Task objective: Output only the lines from the start of the entries through the line holding "Task: Open the Graph glossary link". Each line must match the original exactly.

Stored data:
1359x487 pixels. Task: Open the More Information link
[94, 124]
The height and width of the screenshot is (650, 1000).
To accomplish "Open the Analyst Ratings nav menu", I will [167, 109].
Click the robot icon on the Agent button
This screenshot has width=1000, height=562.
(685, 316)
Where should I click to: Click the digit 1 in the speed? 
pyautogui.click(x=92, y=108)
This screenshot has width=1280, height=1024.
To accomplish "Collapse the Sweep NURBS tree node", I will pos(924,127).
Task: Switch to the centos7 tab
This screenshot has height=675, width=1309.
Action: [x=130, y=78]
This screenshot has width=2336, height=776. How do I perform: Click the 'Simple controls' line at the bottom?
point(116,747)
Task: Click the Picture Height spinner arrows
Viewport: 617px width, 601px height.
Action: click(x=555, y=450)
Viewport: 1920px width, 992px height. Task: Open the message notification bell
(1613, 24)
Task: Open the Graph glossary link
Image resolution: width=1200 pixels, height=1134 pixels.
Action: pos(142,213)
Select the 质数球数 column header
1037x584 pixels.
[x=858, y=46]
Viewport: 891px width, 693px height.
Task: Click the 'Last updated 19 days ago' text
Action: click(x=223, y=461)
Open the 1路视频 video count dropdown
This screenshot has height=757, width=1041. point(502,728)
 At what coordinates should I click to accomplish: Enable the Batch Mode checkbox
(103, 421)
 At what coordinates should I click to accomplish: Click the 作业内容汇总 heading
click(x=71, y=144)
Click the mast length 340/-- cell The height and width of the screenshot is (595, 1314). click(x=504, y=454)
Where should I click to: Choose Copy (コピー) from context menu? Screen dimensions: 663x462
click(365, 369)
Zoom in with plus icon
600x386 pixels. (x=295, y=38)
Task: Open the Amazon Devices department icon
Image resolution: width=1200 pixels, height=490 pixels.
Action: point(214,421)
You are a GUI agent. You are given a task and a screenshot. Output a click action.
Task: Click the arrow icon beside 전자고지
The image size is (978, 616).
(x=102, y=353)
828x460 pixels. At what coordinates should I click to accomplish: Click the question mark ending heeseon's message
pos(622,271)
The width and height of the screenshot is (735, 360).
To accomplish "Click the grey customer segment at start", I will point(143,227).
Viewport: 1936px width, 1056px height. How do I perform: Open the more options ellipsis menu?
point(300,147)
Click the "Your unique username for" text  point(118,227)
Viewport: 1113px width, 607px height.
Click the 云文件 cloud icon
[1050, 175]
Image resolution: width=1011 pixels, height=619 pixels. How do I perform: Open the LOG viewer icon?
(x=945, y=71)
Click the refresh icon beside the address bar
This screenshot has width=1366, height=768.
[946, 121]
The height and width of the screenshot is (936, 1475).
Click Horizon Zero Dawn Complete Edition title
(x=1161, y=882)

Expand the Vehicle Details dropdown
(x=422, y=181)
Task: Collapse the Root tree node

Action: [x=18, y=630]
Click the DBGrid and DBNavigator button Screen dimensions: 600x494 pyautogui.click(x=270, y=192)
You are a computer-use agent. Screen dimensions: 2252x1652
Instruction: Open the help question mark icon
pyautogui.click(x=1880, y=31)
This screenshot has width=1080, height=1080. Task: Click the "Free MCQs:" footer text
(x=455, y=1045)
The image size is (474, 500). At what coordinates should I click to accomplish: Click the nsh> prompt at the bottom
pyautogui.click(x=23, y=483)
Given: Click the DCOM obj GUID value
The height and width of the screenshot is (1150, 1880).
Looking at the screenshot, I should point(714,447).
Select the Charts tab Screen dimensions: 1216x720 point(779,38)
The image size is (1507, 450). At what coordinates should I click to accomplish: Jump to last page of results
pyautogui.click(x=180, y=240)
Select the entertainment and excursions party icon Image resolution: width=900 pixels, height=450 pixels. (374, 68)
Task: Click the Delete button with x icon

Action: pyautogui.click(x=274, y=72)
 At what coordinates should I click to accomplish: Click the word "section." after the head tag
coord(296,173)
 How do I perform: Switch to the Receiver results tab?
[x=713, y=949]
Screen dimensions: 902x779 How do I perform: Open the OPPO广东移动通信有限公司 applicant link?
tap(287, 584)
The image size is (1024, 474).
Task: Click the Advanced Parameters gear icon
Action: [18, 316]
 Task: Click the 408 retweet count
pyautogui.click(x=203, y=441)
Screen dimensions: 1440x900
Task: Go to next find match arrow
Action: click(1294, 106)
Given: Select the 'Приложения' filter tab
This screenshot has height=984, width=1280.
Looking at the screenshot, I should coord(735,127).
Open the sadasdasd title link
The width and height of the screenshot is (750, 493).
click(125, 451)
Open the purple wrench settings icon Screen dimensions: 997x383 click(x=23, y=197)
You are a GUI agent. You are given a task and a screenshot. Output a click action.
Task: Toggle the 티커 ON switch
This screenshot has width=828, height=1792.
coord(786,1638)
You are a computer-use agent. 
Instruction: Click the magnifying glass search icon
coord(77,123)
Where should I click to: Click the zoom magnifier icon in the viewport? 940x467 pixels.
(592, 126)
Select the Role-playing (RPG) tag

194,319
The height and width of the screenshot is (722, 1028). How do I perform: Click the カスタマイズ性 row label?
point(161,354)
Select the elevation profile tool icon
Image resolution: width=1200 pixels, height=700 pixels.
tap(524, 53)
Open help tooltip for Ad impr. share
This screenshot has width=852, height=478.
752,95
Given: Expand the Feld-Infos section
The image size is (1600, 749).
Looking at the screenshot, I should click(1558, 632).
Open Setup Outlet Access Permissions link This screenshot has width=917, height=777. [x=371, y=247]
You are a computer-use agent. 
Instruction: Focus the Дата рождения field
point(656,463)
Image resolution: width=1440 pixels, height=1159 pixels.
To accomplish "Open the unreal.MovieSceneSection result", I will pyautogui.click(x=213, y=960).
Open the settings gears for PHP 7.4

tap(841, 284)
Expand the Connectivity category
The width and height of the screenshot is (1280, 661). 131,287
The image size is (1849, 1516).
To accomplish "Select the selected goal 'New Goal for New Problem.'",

Result:
1359x487 pixels. Task: Open the More Information link
[94, 124]
The height and width of the screenshot is (650, 1000).
To accomplish "Open the Analyst Ratings nav menu", I will [167, 109].
Click the robot icon on the Agent button
This screenshot has width=1000, height=562.
(685, 316)
Where should I click to: Click the digit 1 in the speed? 
pyautogui.click(x=92, y=108)
This screenshot has width=1280, height=1024.
To accomplish "Collapse the Sweep NURBS tree node", I will pos(924,127).
Task: Switch to the centos7 tab
This screenshot has height=675, width=1309.
Action: [x=130, y=78]
This screenshot has width=2336, height=776. How do I perform: Click the 'Simple controls' line at the bottom?
point(116,747)
Task: Click the Picture Height spinner arrows
Viewport: 617px width, 601px height.
Action: click(x=555, y=450)
Viewport: 1920px width, 992px height. Task: Open the message notification bell
(1613, 24)
Task: Open the Graph glossary link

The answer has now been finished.